Os irmãos filipinos Carl e Clarence Aguirre, que nasceram unidos pelo crânio, foram submetidos no último sábado a uma nova operação em Nova York, a terceira e mais arriscada do processo pelo qual se pretende separá-los definitivamente.

Fontes do Hospital Infantil Montefiore, onde foram atendidos por uma equipe de 16 profissionais da área de saúde, informaram que a cirurgia começou às 9h50 (11h50 de Brasília) e terminou às 15h00 (17h00 de Brasília).

Com esta operação, os médicos deram continuidade ao processo de separação de veias que os siameses compartilham, sem que, no entanto, estejam unidos pelo cérebro.

Os especialistas explicaram que o reajuste de veias compartilhadas é necessário antes de iniciar a separação dos crânios, pois dessa forma cada um terá seu próprio sistema de vasos sanguíneos.

Após a cirurgia, a equipe médica não quis comentar o resultado embora se dissesse satisfeita com ele. Antes da operação, o médico James Goodrich, diretor de Neurocirurgia Pediátrica e que liderou a equipe de especialistas que se encarregou do caso de voluntariamente, disse que tentariam trabalhar em pelo menos uma das duas veias maiores situadas na parte posterior do cérebro e que representam um risco maior que outras menores.

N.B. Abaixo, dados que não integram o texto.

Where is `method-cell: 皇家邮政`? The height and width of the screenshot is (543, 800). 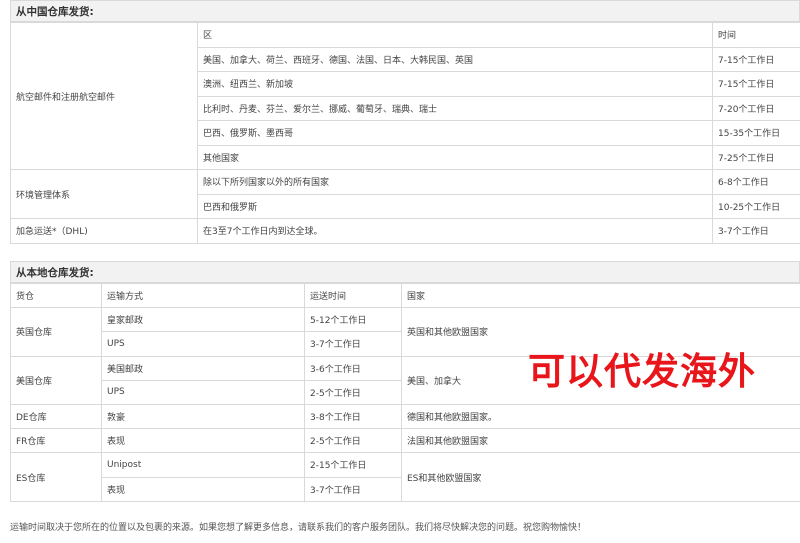 method-cell: 皇家邮政 is located at coordinates (203, 320).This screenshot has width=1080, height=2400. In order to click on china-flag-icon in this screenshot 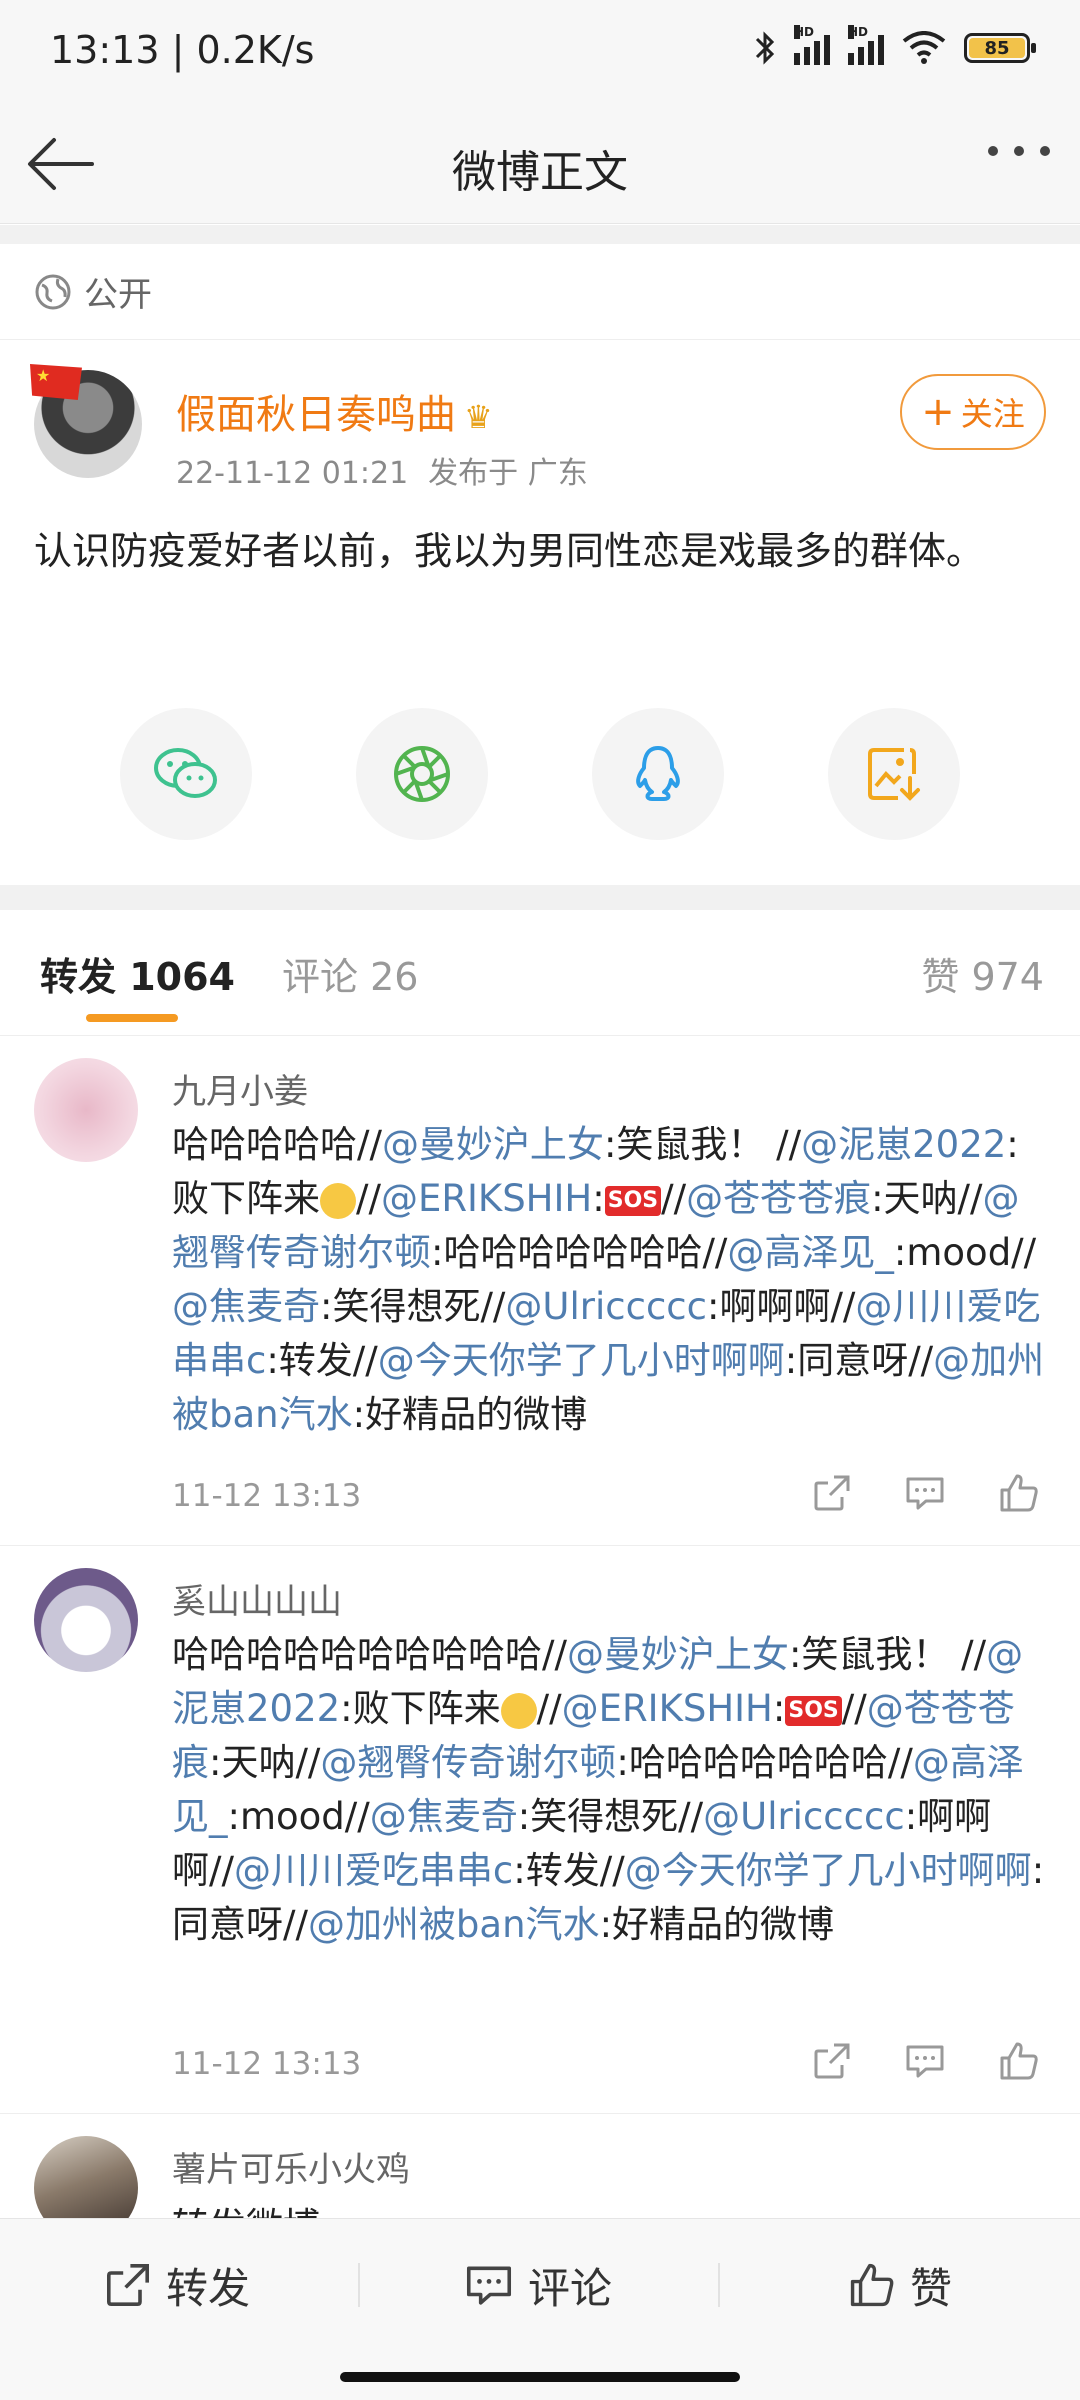, I will do `click(56, 382)`.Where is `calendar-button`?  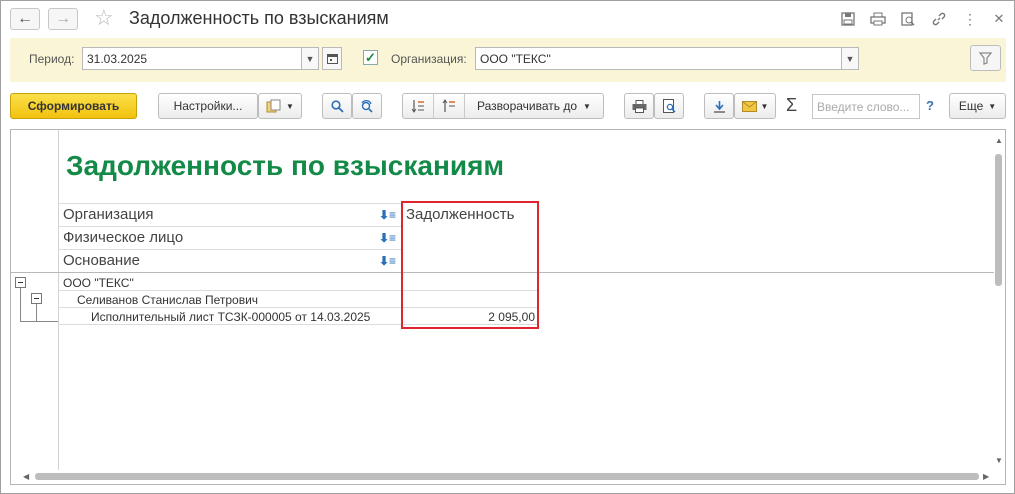 calendar-button is located at coordinates (332, 58).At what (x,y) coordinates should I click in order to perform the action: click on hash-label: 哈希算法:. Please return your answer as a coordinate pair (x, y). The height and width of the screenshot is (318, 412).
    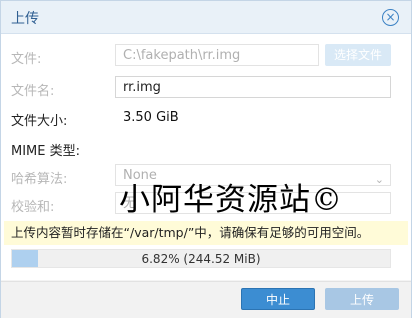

Desde que os siameses chegaram ao hospital na última quinta-feira, sua mãe, Arlene Aguirre, permanecia a seu lado. Apesar dos riscos que estas cirurgias representam para seus filhos, Arlene reconhece que "é a única opção que têm" para que possam levar uma vida normal no futuro, segundo o hospital.

Uma equipe de dezesseis pessoas entre especialistas, cirurgiões, enfermeiros e técnicos, realiza a cirurgia, a primeira deste tipo em Nova York. Os médicos do hospital Montefiore preferiram separar os crânios em um processo gradual em vez de em uma única cirurgia, como em outros casos.